BRIEF:
The answer is to be an exact copy of the lines below running from the line with "Beschermde gebieden op Bonaire (163, 382)" down to the line with "AGB (441, 1279)", both ends included, and nothing more.

☆ ☆ ☆

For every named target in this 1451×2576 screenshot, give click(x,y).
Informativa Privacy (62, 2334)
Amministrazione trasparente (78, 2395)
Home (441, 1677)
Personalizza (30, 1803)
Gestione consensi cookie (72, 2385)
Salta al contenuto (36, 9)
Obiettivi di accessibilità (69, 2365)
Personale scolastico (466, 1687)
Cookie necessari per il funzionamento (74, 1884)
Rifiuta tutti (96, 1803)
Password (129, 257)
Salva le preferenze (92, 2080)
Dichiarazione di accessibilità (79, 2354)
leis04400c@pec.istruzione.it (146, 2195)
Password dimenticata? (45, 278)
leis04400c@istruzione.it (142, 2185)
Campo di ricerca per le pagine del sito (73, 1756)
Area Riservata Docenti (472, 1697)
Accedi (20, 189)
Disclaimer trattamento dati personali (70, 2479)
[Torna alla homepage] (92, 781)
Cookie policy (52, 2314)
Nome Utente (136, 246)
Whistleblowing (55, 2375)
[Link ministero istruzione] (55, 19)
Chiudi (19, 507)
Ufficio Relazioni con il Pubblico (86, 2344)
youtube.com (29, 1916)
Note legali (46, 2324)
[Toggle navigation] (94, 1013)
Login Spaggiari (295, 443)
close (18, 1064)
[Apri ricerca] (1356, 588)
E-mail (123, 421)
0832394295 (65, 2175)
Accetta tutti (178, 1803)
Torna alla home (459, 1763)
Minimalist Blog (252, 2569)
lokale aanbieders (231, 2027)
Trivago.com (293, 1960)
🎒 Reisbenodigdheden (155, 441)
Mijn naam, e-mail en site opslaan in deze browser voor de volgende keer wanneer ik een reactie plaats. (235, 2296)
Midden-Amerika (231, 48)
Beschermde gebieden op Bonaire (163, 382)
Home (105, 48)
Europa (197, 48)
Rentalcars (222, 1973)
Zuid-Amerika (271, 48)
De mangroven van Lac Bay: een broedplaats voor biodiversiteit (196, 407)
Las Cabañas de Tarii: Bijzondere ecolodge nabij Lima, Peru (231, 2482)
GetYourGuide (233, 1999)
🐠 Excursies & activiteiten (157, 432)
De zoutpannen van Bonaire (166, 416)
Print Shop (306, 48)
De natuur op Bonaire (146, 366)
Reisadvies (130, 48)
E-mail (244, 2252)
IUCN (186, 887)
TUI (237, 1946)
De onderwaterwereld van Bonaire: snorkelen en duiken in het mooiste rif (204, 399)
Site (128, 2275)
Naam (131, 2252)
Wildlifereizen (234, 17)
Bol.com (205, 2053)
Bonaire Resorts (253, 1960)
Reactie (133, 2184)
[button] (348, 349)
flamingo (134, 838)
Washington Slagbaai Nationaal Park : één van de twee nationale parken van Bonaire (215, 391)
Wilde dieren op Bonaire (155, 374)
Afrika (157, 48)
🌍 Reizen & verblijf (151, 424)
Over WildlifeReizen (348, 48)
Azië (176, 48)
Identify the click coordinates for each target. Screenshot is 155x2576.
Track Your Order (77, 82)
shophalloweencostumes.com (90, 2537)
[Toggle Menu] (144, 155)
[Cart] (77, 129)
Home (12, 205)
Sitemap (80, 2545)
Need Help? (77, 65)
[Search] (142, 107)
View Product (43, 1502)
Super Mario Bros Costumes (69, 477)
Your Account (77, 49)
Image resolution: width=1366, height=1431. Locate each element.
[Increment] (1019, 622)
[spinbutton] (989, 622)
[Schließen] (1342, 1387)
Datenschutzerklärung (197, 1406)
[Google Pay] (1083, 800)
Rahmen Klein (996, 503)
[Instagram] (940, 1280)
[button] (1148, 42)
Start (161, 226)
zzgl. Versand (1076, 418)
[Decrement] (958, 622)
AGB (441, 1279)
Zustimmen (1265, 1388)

☆ ☆ ☆

COMPLETED TASK:
Beschermde gebieden op Bonaire (163, 382)
Home (105, 48)
Europa (197, 48)
Rentalcars (222, 1973)
Zuid-Amerika (271, 48)
De mangroven van Lac Bay: een broedplaats voor biodiversiteit (196, 407)
Las Cabañas de Tarii: Bijzondere ecolodge nabij Lima, Peru (231, 2482)
GetYourGuide (233, 1999)
🐠 Excursies & activiteiten (157, 432)
De zoutpannen van Bonaire (166, 416)
Print Shop (306, 48)
De natuur op Bonaire (146, 366)
Reisadvies (130, 48)
E-mail (244, 2252)
IUCN (186, 887)
TUI (237, 1946)
De onderwaterwereld van Bonaire: snorkelen en duiken in het mooiste rif (204, 399)
Site (128, 2275)
Naam (131, 2252)
Wildlifereizen (234, 17)
Bol.com (205, 2053)
Bonaire Resorts (253, 1960)
Reactie (133, 2184)
[button] (348, 349)
flamingo (134, 838)
Washington Slagbaai Nationaal Park : één van de twee nationale parken van Bonaire (215, 391)
Wilde dieren op Bonaire (155, 374)
Afrika (157, 48)
🌍 Reizen & verblijf (151, 424)
Over WildlifeReizen (348, 48)
Azië (176, 48)
Identify the click coordinates for each target. Screenshot is 155x2576.
Track Your Order (77, 82)
shophalloweencostumes.com (90, 2537)
[Toggle Menu] (144, 155)
[Cart] (77, 129)
Home (12, 205)
Sitemap (80, 2545)
Need Help? (77, 65)
[Search] (142, 107)
View Product (43, 1502)
Super Mario Bros Costumes (69, 477)
Your Account (77, 49)
Image resolution: width=1366, height=1431. Locate each element.
[Increment] (1019, 622)
[spinbutton] (989, 622)
[Schließen] (1342, 1387)
Datenschutzerklärung (197, 1406)
[Google Pay] (1083, 800)
Rahmen Klein (996, 503)
[Instagram] (940, 1280)
[button] (1148, 42)
Start (161, 226)
zzgl. Versand (1076, 418)
[Decrement] (958, 622)
AGB (441, 1279)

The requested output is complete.